## HOW TO COMPLETE THIS TASK
All of the data below should be set down again verbatim, without any images.

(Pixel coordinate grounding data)
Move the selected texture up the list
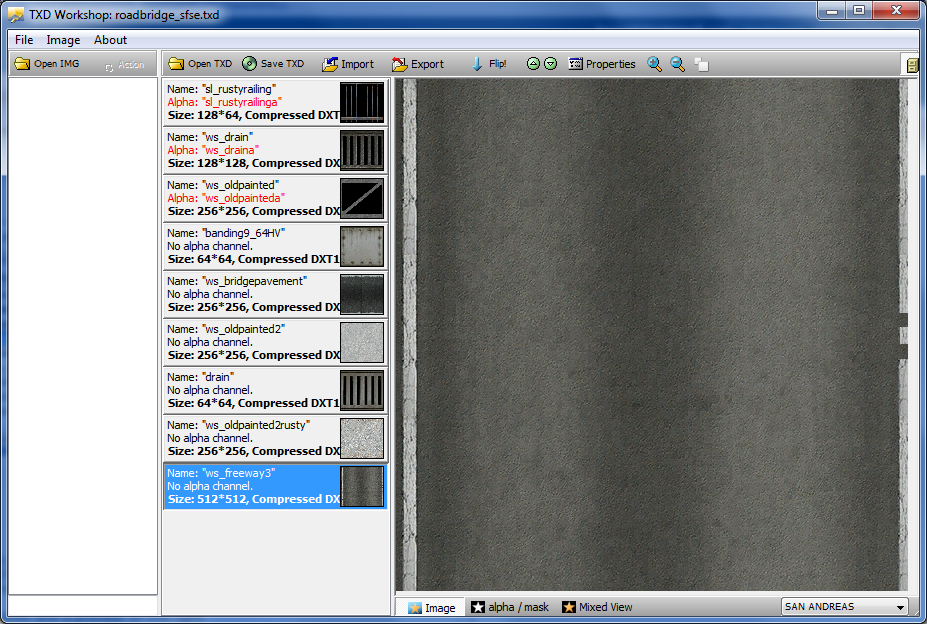 [x=535, y=62]
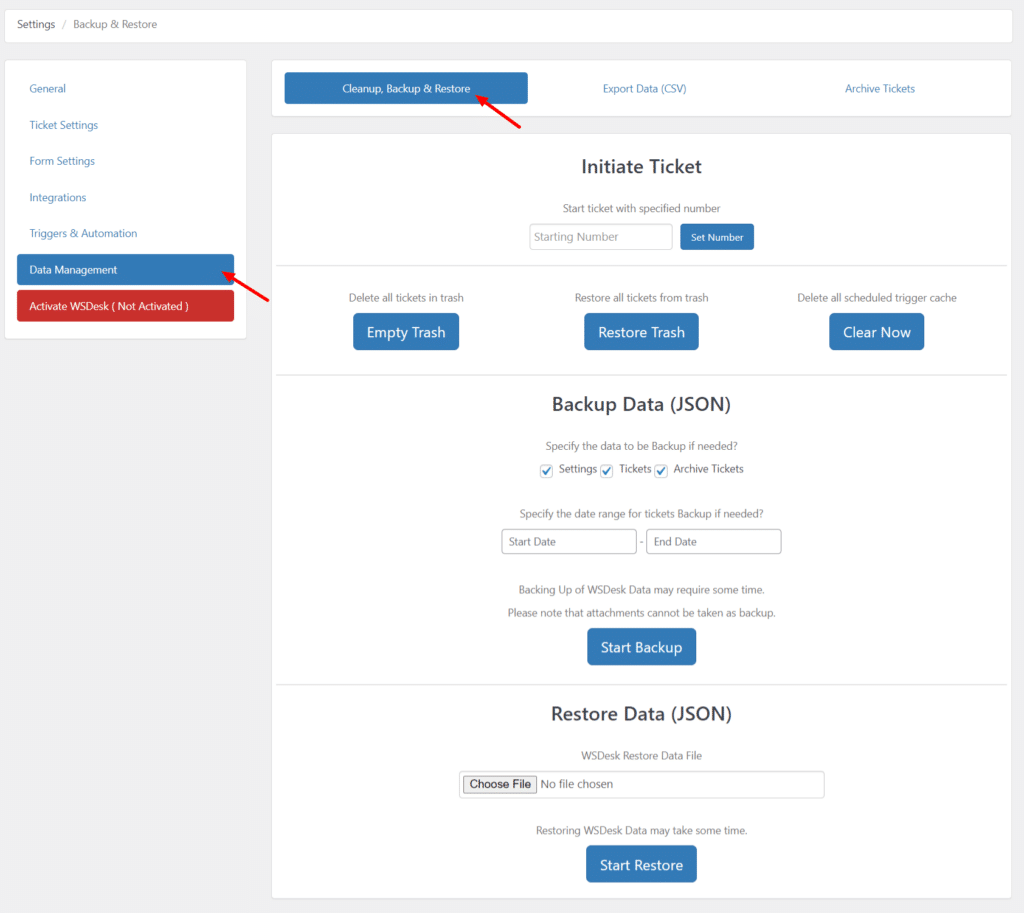Clear the scheduled trigger cache
Image resolution: width=1024 pixels, height=913 pixels.
[876, 331]
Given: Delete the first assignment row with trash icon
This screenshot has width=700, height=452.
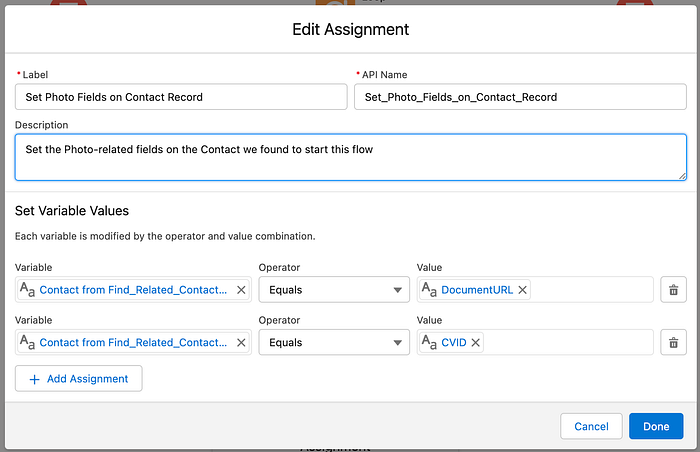Looking at the screenshot, I should (x=673, y=290).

## RESULT OF THE TASK
Move the selected texture up the list
 [x=535, y=62]
Clear the scheduled trigger cache
Image resolution: width=1024 pixels, height=913 pixels.
[876, 331]
Given: Delete the first assignment row with trash icon
This screenshot has width=700, height=452.
Looking at the screenshot, I should (x=673, y=290).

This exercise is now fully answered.